При упоминании о Гурзуфе лицо Пушкина, за минуту перед этим дышащее неудержимым оживлением, вдруг затуманилось.
— Гурзуф! — горячо вырвалось у него. — Прелестный край! Любимая моя надежда — опять увидеть его полуденный берег… Проснуться ночью и слушать шум моря… Заслушиваться им целые часы… А утром выйти на балкон и заглядеться пленительной картиной: разноцветные горы сияют, плоские кровли татарских хижин кажутся издали ульями, прилепленными к горам… Тополи, как зеленые колонны, стройно возвышаются между ними… Слева — Аюдаг. В тумане — Чатырдаг. Кругом синее чистое небо и светлое море, и блеск, и воздух полуденный… Сбежать вниз и, как друга, обнять мой кипарис…
«Кто может находить его некрасивым?» — думала Маша, заглядевшись на Пушкина.
— А знаете, Александр Сергеевич, — прервала она наступившую тишину, — когда Катиш с Мишелем были в Гурзуфе, тамошние татары уверяли их, что на кипарис, под которым вы так любили сидеть, постоянно прилетает соловей и поет… поет…
Пушкин глубоко вздохнул.
— Пернатый гость моего кипариса счастливей меня… Простить себе не могу, зачем я наслаждался гурзуфской природой с беспечностью неаполитанского lazzaroni note 12. Не для того ли, чтоб мой жадный взор ныне вновь стремился увидеть таврические волны и чтоб чувство, столь мучительное в своей неудовлетворенности… — он вдруг замолчал и остановил на Маше долгий взгляд.
Она смутилась.
Снова наступила тишина, нарушаемая скрипом гусиного пера в руке Александра Львовича.
Вошел Степан с горящей свечой и зажег стоящий на бюро канделябр. Александр Львович продолжал писать, уткнув двойной подбородок в ослепительно белое жабо.
— От тебя что передать? — неожиданно обернулся он к Пушкину.
Тот вскочил с места так быстро, что длинные полы серого его сюртука взметнулись над малиновым пуфом,
— Напиши к нему, что:
Я стал умен и лицемерю,
Пощусь, молюсь и твердо верю,
Что бог простит мои грехи,
Как государь — мои стихи…
и еще что:
Я променял Вольтера бредни
И лиру — грешный дар судьбы —
На часослов и на обедню
Да на сушеные грибы…
— Браво! Браво! — захлопали дамы.
Александр Львович залился хохотом, тряся складками жирного подбородка.
Отдышавшись и поохав от смеха, он посыпал письмо из серебряной песочницы и посушил над свечой.
— А теперь послушайте и мой экспромт, — предложил он, сдувая с письма крупицы песку: — «Милостивый государь мой, Иван Никитич!

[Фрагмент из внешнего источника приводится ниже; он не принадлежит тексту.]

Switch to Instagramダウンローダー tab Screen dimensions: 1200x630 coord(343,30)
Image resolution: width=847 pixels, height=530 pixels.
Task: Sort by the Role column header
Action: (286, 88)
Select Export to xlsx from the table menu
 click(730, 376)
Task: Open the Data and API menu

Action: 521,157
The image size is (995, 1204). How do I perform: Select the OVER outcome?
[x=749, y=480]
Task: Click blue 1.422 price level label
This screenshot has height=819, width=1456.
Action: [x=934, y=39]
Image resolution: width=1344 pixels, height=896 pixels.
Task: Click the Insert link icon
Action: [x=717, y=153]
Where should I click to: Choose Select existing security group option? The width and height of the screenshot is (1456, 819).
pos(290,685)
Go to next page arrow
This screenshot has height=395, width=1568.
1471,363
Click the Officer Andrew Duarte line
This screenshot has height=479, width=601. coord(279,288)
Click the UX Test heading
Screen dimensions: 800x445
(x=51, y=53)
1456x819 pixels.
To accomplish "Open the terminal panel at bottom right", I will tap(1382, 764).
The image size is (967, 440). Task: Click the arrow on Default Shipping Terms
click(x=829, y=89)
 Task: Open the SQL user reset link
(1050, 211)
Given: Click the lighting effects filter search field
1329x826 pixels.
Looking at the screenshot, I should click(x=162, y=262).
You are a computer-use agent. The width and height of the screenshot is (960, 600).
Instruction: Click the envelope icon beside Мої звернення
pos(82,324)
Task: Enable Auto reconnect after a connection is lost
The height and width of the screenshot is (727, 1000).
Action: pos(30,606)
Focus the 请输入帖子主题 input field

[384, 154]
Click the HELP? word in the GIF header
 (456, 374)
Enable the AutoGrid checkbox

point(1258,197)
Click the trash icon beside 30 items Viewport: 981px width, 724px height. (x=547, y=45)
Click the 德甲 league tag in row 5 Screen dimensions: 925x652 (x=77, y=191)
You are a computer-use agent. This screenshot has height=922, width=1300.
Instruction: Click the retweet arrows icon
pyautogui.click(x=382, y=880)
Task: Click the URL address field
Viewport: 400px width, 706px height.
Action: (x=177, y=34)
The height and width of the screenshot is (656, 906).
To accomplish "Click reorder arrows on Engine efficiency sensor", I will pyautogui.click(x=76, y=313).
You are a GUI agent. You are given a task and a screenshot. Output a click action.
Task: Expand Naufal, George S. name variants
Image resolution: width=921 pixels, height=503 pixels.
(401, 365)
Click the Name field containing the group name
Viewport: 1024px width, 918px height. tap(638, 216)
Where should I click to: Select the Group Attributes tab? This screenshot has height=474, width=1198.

По позволению Вашего Превосходительства Александр Сергеевич Пушкин доселе гостит у нас, а с генералом Орловым намерен был возвратиться в Кишинев. Но, простудившись очень сильно, он не в состоянии предпринять обратный путь. О чем долгом своим поставляю уведомить Ваше Превосходительство и при том уверить, что коль скоро Александр Сергеевич получит облегчение в своей болезни, тотчас же не замедлит отправиться в Кишинев».